3. Table of Contents

4. List of tables, charts and/or diagrams, if any

5. Scope and Methodology of your report

Explain the scope of your report – what does it cover, what it does not, and why. Explain how you conducted your research, what data you collected and how.

6. Text of your report, divided into chapters or sections

Chapters/sections make it easier for the evaluator to grasp the message your report is conveying.

7. Conclusion of your report – summarizing the main findings of your report.

Always, always summarize your report – once at the beginning (in the Executive Summary) and once at the end (in the Conclusion).

8. Bibliography

9. Appendices

Appendices contain reference information that might take away from the readability of the report if included in the main body. This may include copies, questionnaires or tools designed to help the reader implement the recommendations contained in your report. Appendices should be numbered or lettered (i.e. Appendix 1 or Appendix A) to help readers locate the document they are seeking, and should also be listed in your table of contents.

Submitting your research report

AMCTO will assign you to a Marker after you receive approval on your Work Plan. You will have direct contact with your marker via email for the submission of your Report.

Evaluation: how will your report be graded?

Each report will be graded based on its content. However, the following common elements will be sought by the Marker:

1. Content

- Does the report demonstrate clear and independent and original thinking?

- Does the report demonstrate a clear purpose or thesis? Does that thesis remain the focal point of the paper, or does the paper seem to wander from point to point?

- Is the subject explored fully and in-depth enough to convey that the author has thought out her/his subject in its entirety?

2. Organization

- Is the paper organized effectively? Is reading made difficult by the organization?

- Are the most important points given the most emphasis?

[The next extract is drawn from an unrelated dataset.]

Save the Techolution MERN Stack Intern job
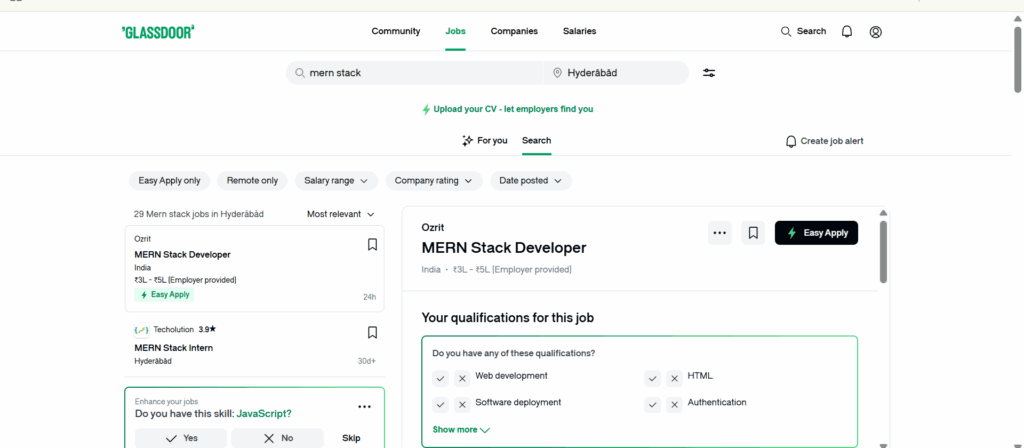The height and width of the screenshot is (448, 1024). [372, 332]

Are lesser points, accordingly, given less emphasis? Are there any places where major points get too little attention and minor points too much?

- Is the paper coherently organized and linked together? Are transitions from paragraph to paragraph and from point to point smooth?

3. Style

- Has the audience been taken into account? Does the report addressing its audience with the appropriate tone, purpose, etc.?

- Are sentences varied in length and style? Does the writer avoid being too choppy and short or too long and confusing?

- Is the vocabulary used original and precise or is it vague and overused?

4. Grammar and Mechanics

- Does the paper seem carefully edited?

- Do errors in punctuation, spelling, sentence structure, or grammar detract attention from the main point of the paper?